С дедом Митяем мы как-то сильно подружились. Еще прошлым летом мы вместе изобретали разные новые блюда из кабачков (включая кабачки в меду, довольно забавно у нас получилось), рассуждали о всяком. Вообще-то у него было четверо детей (то есть четверо до взрослого состояния выросли), но все они уже давно разъехались и к отцу очень давно уже не приезжали, поскольку жили очень далеко. И внуков у деда было довольно много, вот только он и видел-то лишь одного, еще до моего рождения видел: все же широка страна моя родная, а транспорт ходит слишком уж медленно.
Зато в Горький ездить стало и просто, и быстро: Ворсму, вероятно в связи с постройкой там сразу трех новых заводов, все же весной еще назначили городом, а перед Новым годом по наскоро проложенной железной дороге пустили поезда. Правда, дорога была простенькой узкоколейкой от города до станции, и на ней локомотивом работала переделанная «полуторка», таскающая за собой единственный вагончик. Но на самом «локомотиве» на месте кузова выстроили деревянную будку для пассажиров, так что из Ворсмы на станцию теперь можно было доехать быстро и без хлопот. И дальше можно было просто уехать: теперь поезда между Горьким и Павлово ходили каждый час. То есть сначала из Нижнего в Павлово ехал поезд, а через час он же ехал обратно — но и возможность каждые два часа поехать в город была всеми воспринята очень положительно.
Правда, у меня сложилось впечатление, что те, кто проектировал «пассажирский салон» на полуторке-локомотиве, вдохновлялся достижениями самых бюджетных авиакомпаний: в будке длиной меньше трех метров они умудрились лавки вкорячть аж в пять рядов. Но и ехать в этом экипаже до станции было не больше пяти минут, так что народ теснотой не возмущался и транспортом активно пользовался, тем более что пассажиров «локомотив» возил как раз к прибытию поездов на станцию. А если пассажиров набиралось больше, чем могло в будку войти, то транспорт и по два рейса делал: все же свои, а правила — они для начальства, которое далеко. И вот дед Митяй транспортом и пользовался активно, и в конце весны привез мне подарки. То есть удобрения он мне «за деньги» привозил, хотя они и стоили сущие копейки, а вот подарок…

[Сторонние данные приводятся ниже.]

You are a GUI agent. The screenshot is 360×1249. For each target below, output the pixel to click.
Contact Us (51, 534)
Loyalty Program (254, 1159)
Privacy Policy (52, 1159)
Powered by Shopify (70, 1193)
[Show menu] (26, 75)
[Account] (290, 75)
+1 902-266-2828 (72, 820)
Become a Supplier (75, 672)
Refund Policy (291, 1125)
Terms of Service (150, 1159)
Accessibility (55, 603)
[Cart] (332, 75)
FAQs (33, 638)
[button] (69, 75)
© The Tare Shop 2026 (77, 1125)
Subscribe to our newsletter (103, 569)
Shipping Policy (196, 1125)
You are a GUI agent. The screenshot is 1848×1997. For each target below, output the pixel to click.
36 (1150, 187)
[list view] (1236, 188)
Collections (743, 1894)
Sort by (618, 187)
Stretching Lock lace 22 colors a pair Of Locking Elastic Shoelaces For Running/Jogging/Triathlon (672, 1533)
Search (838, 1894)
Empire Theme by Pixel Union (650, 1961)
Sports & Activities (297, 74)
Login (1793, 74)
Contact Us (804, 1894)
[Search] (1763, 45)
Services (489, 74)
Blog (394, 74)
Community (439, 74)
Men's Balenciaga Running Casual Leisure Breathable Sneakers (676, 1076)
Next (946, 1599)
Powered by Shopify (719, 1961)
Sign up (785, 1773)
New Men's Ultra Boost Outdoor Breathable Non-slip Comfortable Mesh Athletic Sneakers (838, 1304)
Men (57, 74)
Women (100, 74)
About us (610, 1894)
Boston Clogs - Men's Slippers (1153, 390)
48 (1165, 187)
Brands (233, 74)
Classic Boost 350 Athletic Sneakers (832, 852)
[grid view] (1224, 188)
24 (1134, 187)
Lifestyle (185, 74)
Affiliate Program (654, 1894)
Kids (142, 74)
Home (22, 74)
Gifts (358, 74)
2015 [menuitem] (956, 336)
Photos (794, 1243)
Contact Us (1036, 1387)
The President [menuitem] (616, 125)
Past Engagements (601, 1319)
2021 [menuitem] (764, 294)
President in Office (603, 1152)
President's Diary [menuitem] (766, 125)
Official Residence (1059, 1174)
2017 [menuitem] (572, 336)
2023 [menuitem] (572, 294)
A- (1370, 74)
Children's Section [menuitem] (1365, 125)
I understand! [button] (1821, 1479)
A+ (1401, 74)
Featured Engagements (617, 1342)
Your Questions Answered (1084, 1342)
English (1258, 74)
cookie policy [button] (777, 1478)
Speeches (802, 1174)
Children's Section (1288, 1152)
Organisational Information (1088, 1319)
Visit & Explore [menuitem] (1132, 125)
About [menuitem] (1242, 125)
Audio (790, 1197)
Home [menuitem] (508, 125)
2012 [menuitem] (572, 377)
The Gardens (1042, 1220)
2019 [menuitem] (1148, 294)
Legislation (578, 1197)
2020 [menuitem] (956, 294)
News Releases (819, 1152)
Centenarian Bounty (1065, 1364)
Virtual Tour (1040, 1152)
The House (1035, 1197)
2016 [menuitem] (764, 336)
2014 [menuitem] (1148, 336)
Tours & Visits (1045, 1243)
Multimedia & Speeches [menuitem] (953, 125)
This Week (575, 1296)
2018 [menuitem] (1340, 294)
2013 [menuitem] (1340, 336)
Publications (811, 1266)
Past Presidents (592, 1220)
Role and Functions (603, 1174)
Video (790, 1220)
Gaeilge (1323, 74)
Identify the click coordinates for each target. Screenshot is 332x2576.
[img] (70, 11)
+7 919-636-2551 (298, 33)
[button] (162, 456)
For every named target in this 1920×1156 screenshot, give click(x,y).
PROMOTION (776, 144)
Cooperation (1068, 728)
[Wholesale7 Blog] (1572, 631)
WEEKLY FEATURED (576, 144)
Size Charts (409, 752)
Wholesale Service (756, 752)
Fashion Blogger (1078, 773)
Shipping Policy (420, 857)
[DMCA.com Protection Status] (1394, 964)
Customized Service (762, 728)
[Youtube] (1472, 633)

Он мне подарил четыре больших и толстых книжки. Одна была «Лесной газетой» тридцать пятого года издания, в обложке из «мешковины», на которой были нарисованы олениха и два олененка. Книжка была уже не новая, но в отличном состоянии. А еще три книги представляли собой «Жизнь животных» Брэма (так на обложке было написано), причем это было «эталонное» издание аж одиннадцатого года, с цветными картинками — и, несмотря на очевидную «древность», книги были практически новыми. Если бы не слегка пожелтевшая бумага на обрезе, я бы сказал, что дед Митяй их просто в типографии взял, тепленькими еще — а он сказал, что даже бандероли при нем распечатали чтобы убедиться, что в них именно то, что написано. И эти книжки он мне именно подарил, а на вопрос «сколько они стоят» промычал что-то невнятное. Ну а в довесок он еще парочку брошюрок принес, но мне их дарить не стал: сказал, что мы вместе их поизучаем. Потому что одна была как раз о выращивании кабачков и патиссонов, а другая — вообще про лимоны.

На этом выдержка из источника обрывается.